On 2019-02-22 17:20, Chris Angelico wrote:
On Sat, Feb 23, 2019 at 9:14 AM Kyle Lahnakoski <klahnakoski@mozilla.com> wrote:
Can Python provide better support for the CNCR pattern? If it is lightweight enough, maybe people will use it, and then we can say something useful about the (restricted) range of exceptions coming from a method: The CNCR pattern, if used repeatedly, will quickly create a long chain of exceptions, where each exception represents one function call. Python already has very good support for seeing the function call history that led to the exception - it's called a traceback. You even get the full function locals as part of the exception object... and it requires no code whatsoever! Simply allowing exceptions to bubble up will have practically the same benefit.

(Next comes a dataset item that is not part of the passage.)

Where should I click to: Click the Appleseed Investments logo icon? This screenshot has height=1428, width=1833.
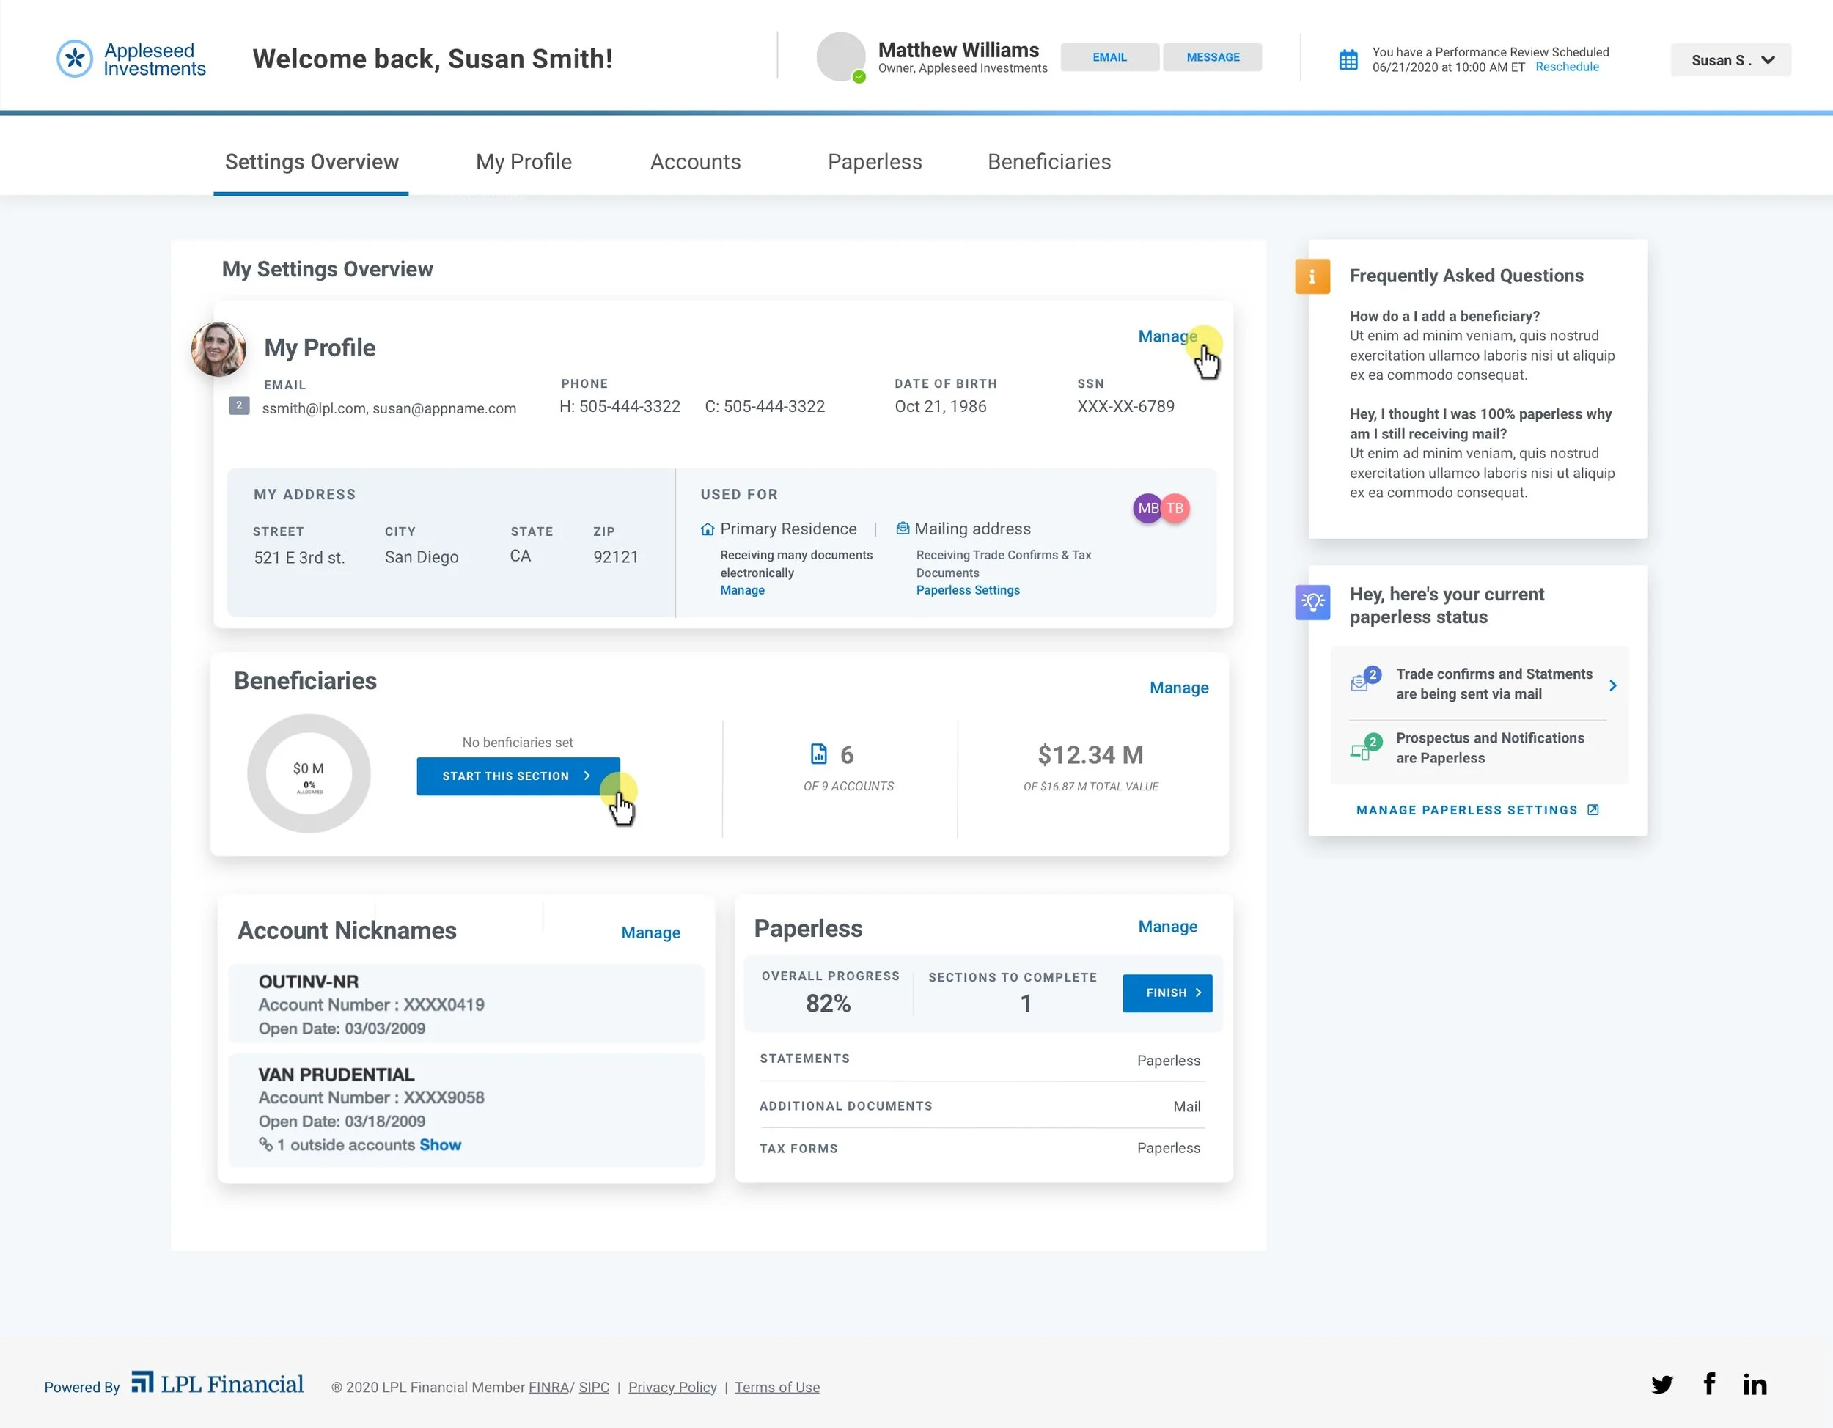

I like your point that the exception chain is long, and similar to the stack: I do find that in practice. This may indicate there is an optimization in how CNCR can be handled: Maybe instantiation of CNCR exceptions can be deferred to the point where an exception handler actually does something beyond CNCR, if ever. I also agree, with a debugger at hand, we can inspect the stack trace. We can also write code that reflects on the method names in the stack trace to figure out how to handle an exception. But, I am concerned that stack trace inspection is brittle because methods can be renamed and refactored. Also, the CNCR pattern is not 1-1 with methods, there can be more than one type of CNCR exception emitted from a method. Methods could be split, so each only throws one type of exception; and then the stack trace would suffice; but that brings us back to brittle: A split method may be accidentally merged for clarity at a later time. We should also consider what happens in the case that an exception chain is not handled: It may be printed to the log: We can not reasonably print all the locals; there are many, some do not serialize, and some are sensitive. CNCR is being explicit about what locals(), if any, are important.